Suspeitas infundadas

Após sofrer a sua primeira derrota nas urnas, o presidente permaneceu a maior parte do tempo recluso no Alvorada e evitou declarações públicas. Nesse período, ele chegou a ficar 37 dias em silêncio. De um tempo para cá, porém, vinha sendo pressionado por aliados a fazer um pronunciamento antes de deixar o cargo. Ontem, Bolsonaro afirmou que "foi difícil ficar dois meses calado". Acrescentou que estava ali para fazer uma prestação de contas e comentar o "momento político atual". Na sequência, classificou o futuro governo de "capenga", sem explicar a que se referia. — O que eu vejo desse governo que está previsto para assumir domingo? É um governo que começa capenga. Já com muitas reações. A gente vê gente que votou para o lado de lá e se arrependeu, dado o que está acontecendo —afirmou.

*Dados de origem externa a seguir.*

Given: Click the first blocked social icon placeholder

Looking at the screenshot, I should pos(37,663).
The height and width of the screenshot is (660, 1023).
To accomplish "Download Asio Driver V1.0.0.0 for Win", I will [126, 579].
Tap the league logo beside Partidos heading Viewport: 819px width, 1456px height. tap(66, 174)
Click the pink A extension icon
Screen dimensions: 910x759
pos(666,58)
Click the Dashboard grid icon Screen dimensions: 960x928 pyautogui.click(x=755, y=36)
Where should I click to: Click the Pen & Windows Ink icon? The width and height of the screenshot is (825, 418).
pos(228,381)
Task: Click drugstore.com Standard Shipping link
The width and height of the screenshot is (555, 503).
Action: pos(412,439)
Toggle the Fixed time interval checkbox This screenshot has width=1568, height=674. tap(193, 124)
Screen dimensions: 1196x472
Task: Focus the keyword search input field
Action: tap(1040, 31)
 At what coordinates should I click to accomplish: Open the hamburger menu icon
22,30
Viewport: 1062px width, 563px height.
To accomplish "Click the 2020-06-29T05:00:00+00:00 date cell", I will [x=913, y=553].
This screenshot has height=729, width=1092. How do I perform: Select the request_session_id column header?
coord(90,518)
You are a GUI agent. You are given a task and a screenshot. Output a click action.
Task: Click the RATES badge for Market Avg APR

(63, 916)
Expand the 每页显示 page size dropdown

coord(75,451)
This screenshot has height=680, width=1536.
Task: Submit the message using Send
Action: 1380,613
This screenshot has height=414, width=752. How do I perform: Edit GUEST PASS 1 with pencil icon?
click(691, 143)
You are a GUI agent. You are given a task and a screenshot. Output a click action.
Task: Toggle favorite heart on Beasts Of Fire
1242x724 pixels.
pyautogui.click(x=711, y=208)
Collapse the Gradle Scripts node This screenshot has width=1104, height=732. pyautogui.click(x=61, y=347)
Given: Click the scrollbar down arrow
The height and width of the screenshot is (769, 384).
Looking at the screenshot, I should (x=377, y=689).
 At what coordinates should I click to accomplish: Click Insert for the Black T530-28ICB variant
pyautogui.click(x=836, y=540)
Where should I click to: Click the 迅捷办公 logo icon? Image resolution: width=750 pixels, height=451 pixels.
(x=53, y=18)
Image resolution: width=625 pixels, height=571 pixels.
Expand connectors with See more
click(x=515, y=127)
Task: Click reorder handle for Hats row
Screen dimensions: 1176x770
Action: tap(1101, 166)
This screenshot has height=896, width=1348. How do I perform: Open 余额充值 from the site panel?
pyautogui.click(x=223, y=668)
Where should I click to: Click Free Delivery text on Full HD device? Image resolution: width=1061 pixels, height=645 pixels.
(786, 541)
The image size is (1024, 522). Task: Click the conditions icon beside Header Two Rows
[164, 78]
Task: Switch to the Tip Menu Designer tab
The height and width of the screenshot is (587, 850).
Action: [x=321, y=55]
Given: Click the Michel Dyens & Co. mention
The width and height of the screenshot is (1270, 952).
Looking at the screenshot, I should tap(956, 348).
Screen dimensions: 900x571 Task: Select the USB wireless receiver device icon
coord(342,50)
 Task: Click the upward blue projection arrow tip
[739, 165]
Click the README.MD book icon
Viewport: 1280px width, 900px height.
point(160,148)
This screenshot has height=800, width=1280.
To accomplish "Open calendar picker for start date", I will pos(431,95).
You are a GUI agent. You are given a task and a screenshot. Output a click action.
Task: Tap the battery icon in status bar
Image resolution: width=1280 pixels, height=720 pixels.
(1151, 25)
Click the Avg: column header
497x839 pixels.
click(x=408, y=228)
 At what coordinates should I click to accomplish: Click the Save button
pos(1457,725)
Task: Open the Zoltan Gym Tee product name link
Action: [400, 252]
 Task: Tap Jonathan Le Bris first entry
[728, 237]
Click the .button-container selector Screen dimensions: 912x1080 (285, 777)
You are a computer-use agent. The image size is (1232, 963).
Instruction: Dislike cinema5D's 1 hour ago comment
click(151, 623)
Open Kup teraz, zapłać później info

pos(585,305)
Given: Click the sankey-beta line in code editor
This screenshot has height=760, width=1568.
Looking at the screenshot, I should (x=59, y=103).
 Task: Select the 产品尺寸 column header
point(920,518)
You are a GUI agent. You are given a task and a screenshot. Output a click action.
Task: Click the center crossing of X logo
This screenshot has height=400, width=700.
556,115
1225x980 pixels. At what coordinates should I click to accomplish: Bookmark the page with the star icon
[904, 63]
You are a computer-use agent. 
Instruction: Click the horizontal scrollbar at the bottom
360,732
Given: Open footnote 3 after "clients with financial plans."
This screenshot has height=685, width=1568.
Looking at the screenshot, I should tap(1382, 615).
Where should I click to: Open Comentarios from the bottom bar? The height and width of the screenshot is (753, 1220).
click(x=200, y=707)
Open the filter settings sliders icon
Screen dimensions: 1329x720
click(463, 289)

Em seu pronunciamento final, o presidente também defendeu que não era o momento de "jogar a toalha" na oposição política a Lula. Desde o fim do segundo turno das eleições, o presidente do PL, Valdemar Costa Neto, vem dizendo que quer ver o correligionário candidato ao Planalto de novo daqui a quatro anos. O presidente aproveitou a oportunidade para, mais uma vez, questionar o resultado da eleição, sem apresentar indícios de eventuais irregularidades. Ele relembrou que o seu partido, o PL, moveu uma ação no Tribunal Superior Eleitoral (TSE) com o mesmo objetivo. O processo, no entanto, foi arquivado por falta de provas após decisão do ministro Alexandre de Moraes, presidente da Corte, que ainda aplicou à legenda uma multa de R$ 22,9 milhões.